9
Thorsen's office was converted from a normal hotel room. The wall-to-wall carpet showed indentations where the bed's wheels had been and the feet of the other furniture, all of which had been taken out and replaced by two desks, four office chairs and a number of telephones. The connecting door to the next room was slightly ajar; Parker guessed that was where Thorsen slept.
When he came in, Thorsen was at the desk nearer the window, just finishing a phone conversation. It didn't seem to be pleasing him. He said one or two brief things, and then he said, "Thanks," sounding sour, and hung up. "Sit down," he told Parker, gesturing toward the chair at the other desk. "Your guy Liss got away."
"Uh huh," Parker said, and took the seat offered. Both desks were gray metal, basic models. The one he sat at had nothing on its surface, and probably nothing in its drawers.
Thorsen said, "You don't sound surprised."
"I'm not. How'd he do it? Is the other one still with him?"
"Quindero? Oh, yes. Calavecci is not a happy man."
"Quindero," Parker suggested, "thinks he must be a desperate criminal, with nothing to lose."
"And he isn't," Thorsen said. "But by the time this is over, he probably will be. Or dead."
"How did Liss get out?"
"The hospital morgue is in the basement," Thorsen told him. 'There's a special back way in, unobtrusive, from a side street, with a ramp, for the hearses from the different morticians. They don't like dead bodies and hearses around the front, gives the wrong image, looks like failure."
Parker said, "So the two of them went down there."
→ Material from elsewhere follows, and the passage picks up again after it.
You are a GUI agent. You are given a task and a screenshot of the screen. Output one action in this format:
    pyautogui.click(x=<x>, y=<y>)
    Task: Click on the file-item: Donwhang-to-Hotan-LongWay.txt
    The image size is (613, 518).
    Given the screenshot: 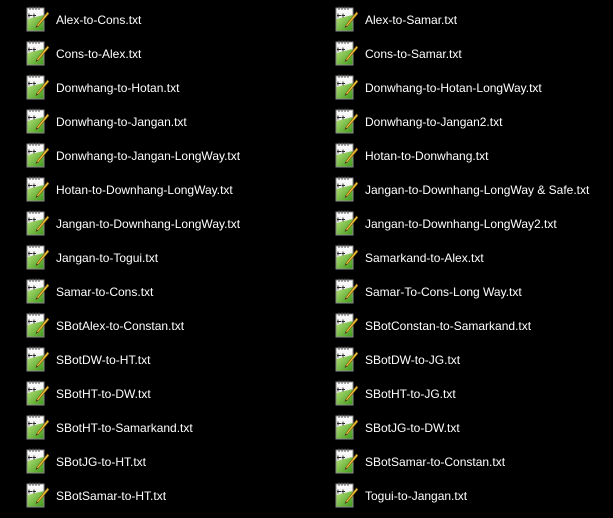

"Where a body was being loaded. The hearse driver and a morgue attendant. I guess Liss didn't want to make too much noise, which was lucky for those two guys, because he just concussed them and tied them up. Then he and Quindero and the hearse—and the body, just to get even more people upset—went up the ramp and through a shit-poor roadblock there, and disappeared."
"And now," Parker said, "Quindero has committed a felony."
"He has, hasn't he? This mess is not getting neater," Thorsen said. "Did Archibald offer to pay you to find his cash?"
"A thousand now, one percent later."
"Did you take it?"
"It was impolite not to," Parker said.
"That's true. Excuse me," Thorsen said, and turned away to one of his phones. He pressed four numbers, so it was a call inside the hotel. "Okay," he said, and hung up.
So it was going to be like that. Parker turned toward the slightly open connecting door, and in came four more of Thorsen's young troops, of the same standard issue: Dark suits, dark ties, dark shoes, white shirts, close-cropped hair, expressionless faces. They would do well at taking orders, and they would do well at giving orders, too. Parker smiled at them, then looked at Thorsen. "And I thought we were getting along pretty good," he said.
"Now, whoever you are," Thorsen said, with no friendliness in it at all, "let's hear your real story."